Desde la perspectiva del orden establecido, no solo asumida
sino naturalizada, nada de esto tiene sentido. Naturalmente
que desde esta perspectiva se captan y critican los abusos del
sistema (aunque no pocas veces, ni eso), pero en el supuesto
que solo desde sus representantes más cualificados cabe
salvación, siempre que no sean egoístas sino altruistas. Desde
esta perspectiva la idea de un salvador desde abajo carece de
plausibilidad. De ahí viene ese maquillaje necesario de la figura
de Jesús para hacerla aceptable.
Porque hay que reconocer que, si bien era verdad que Jesús era
vecino de Nazaret, no era un vecino, porque nunca se definió
por esa condición. Y aquí viene el fondo de la dificultad de creer
en Jesús de Nazaret. No pudieron creer en él quienes vivían
genéricamente, es decir, como vecinos.

+ + + +

[Tareas propuestas]
1 > Transcribe el fragmento del texto sobre la figura de Jesús que comienza con "Porque hay que" y sigue hasta "decir, como vecinos.", ambos incluidos.
2 > Según el texto sobre la figura de Jesús, ¿quiénes no pudieron creer en él?
Este material proviene de una fuente distinta al texto.

[Datos disponibles]
+ + + +

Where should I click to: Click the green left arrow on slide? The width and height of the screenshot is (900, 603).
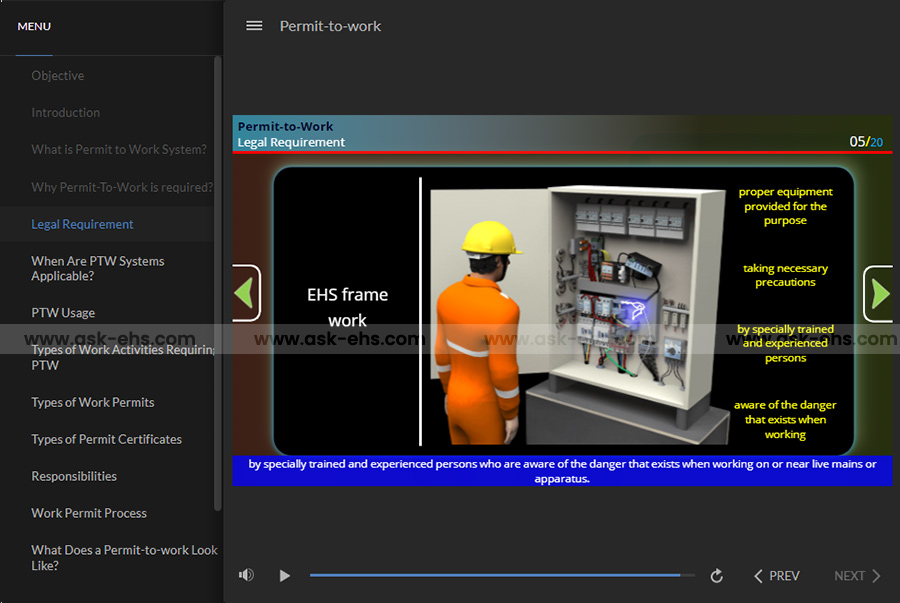[x=245, y=293]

+ + + +

[Resultados del ejercicio]
1 >
Porque hay que reconocer que, si bien era verdad que Jesús era
vecino de Nazaret, no era un vecino, porque nunca se definió
por esa condición. Y aquí viene el fondo de la dificultad de creer
en Jesús de Nazaret. No pudieron creer en él quienes vivían
genéricamente, es decir, como vecinos.

2 > Quienes vivían genéricamente, es decir, como vecinos.